From the Guidelines
The large discrepancy in T-scores from your DXA scan is likely due to degenerative changes in the spine, and the hip measurements are more reliable for assessing your true bone status. The extremely high spine T-score of 4.1 is almost certainly caused by osteoarthritis, facet joint hypertrophy, aortic calcification, or other structural changes that artificially elevate the bone mineral density reading, as discussed in the updated practice guideline for dual-energy x-ray absorptiometry (DXA) 1. With a femoral neck T-score of -1.8, you have osteopenia (low bone mass) but not osteoporosis, according to the World Health Organization (WHO) definition of osteoporosis, which is based on a T-score of − 2.5 or lower in the lumbar spine, femoral neck, total hip, or one-third radius 1. Some key points to consider:
- The hip measurements are more reliable for assessing bone status in the presence of degenerative changes in the spine 1.
- Osteopenia is defined as a T-score between -1.0 and -2.5, and osteoporosis is defined as a T-score ≤ -2.5 1.
- The American College of Radiology (ACR) recommends pharmacologic treatment for all postmenopausal women and men >50 years of age with a T-score ≤ -2.5 1.
- A fracture risk assessment tool, such as FRAX, can be used to assess the risk of fracture in patients with low bone mass 1. I recommend focusing on bone health through adequate calcium intake (1000-1200mg daily), vitamin D supplementation (800-1000 IU daily), weight-bearing exercise, and fall prevention strategies. Discuss these results with your doctor, who may recommend a follow-up DXA scan in 1-2 years to monitor for changes, as suggested by the updated practice guideline for dual-energy x-ray absorptiometry (DXA) 1. If you have additional risk factors for fracture, medication might be considered despite not meeting the osteoporosis threshold, as recommended by the National Osteoporosis Foundation (NOF) 1. The artificial elevation in spine readings is common with aging and doesn't represent actual bone strength, which is why multiple measurement sites are used in bone density testing 1.
From the Research
Significance of T-Score Discrepancy
- A large discrepancy in T-scores from a Dual-Energy X-ray Absorptiometry (DXA) scan, with a T-score of 4.1 at the spine, -1.8 at the femoral neck, and -0.8 at the total hip, indicates a significant difference in bone mineral density between the spine and hip measurement sites 2, 3, 4.

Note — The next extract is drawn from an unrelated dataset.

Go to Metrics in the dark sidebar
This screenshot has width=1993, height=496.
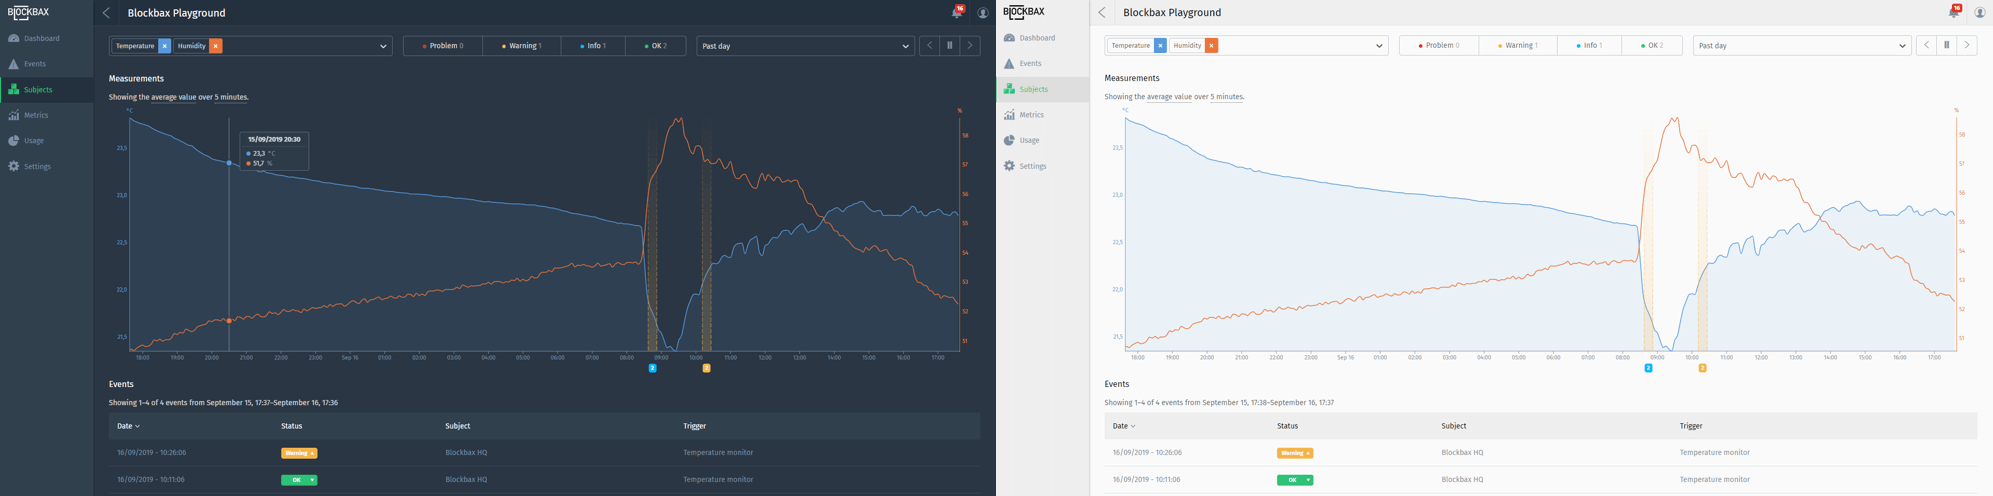[x=35, y=115]
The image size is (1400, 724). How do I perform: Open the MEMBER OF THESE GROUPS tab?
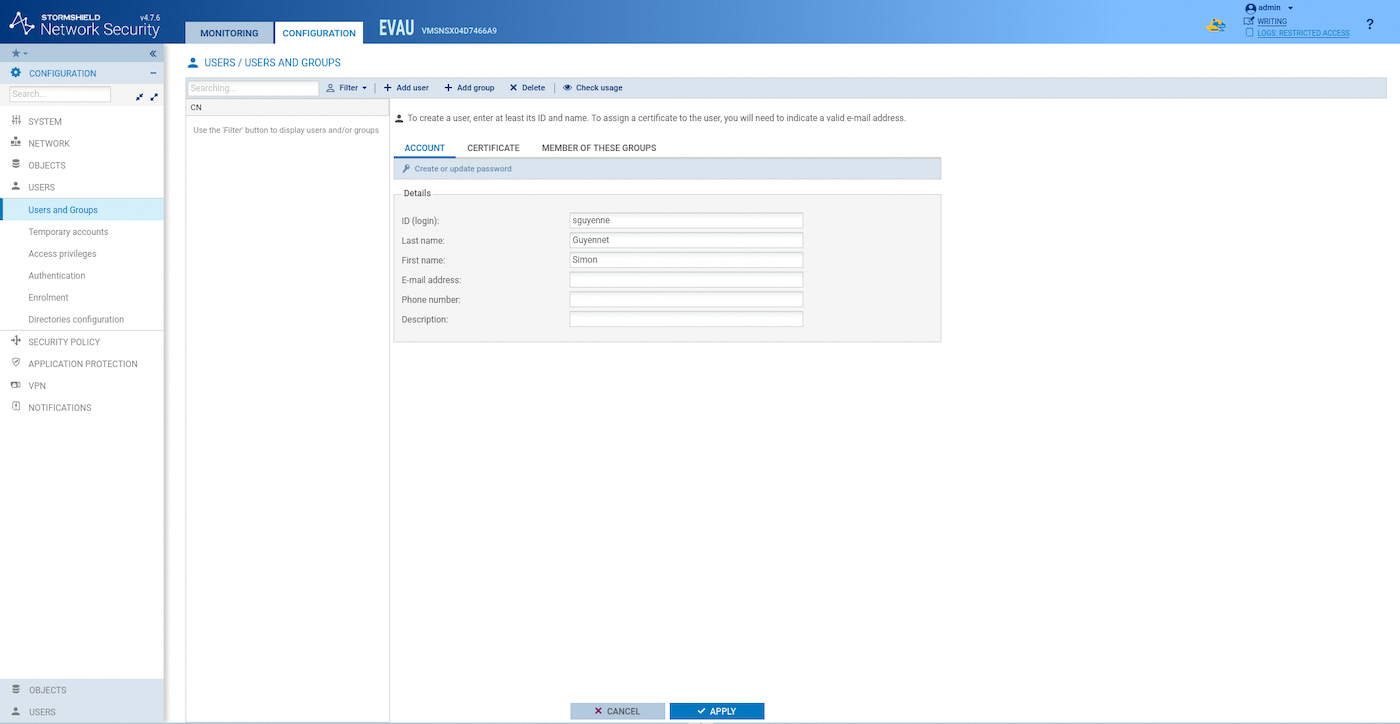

- This discrepancy can be classified as major discordance, which is defined as a difference between the T-score categories of the femur and spine in the same individual, resulting in different diagnostic categories according to the World Health Organization classification system 2, 3, 4.
- Studies have shown that T-score discordance between the spine and hip is a common phenomenon, with prevalence rates ranging from 31.5% to 45.7% 2, 3, 4, 5.
- The causes of T-score discordance can be attributed to various factors, including physiologic and pathologic patient factors, as well as the performance or analysis of DXA itself 2, 3, 4.
Risk Factors for T-Score Discordance
- Age, menopause, and obesity have been identified as risk factors against T-score discordance in some studies 3, 4.
- However, other studies have found that only menopause was a significant risk factor against T-score discordance 3.
- The age at fracture has also been found to be a factor related to T-score discordance in patients with osteoporotic vertebral compression fractures 5.
- Further research is needed to fully understand the risk factors for T-score discordance and its clinical significance 5.
Clinical Implications
- Clinicians should be aware of the potential for T-score discordance between the spine and hip measurement sites and take this into account when interpreting DXA results and making diagnostic decisions 2, 3, 4.
- T-score discordance can have significant implications for the diagnosis and treatment of osteoporosis, and clinicians should be cautious when interpreting DXA results in patients with discordant T-scores 2, 3, 4.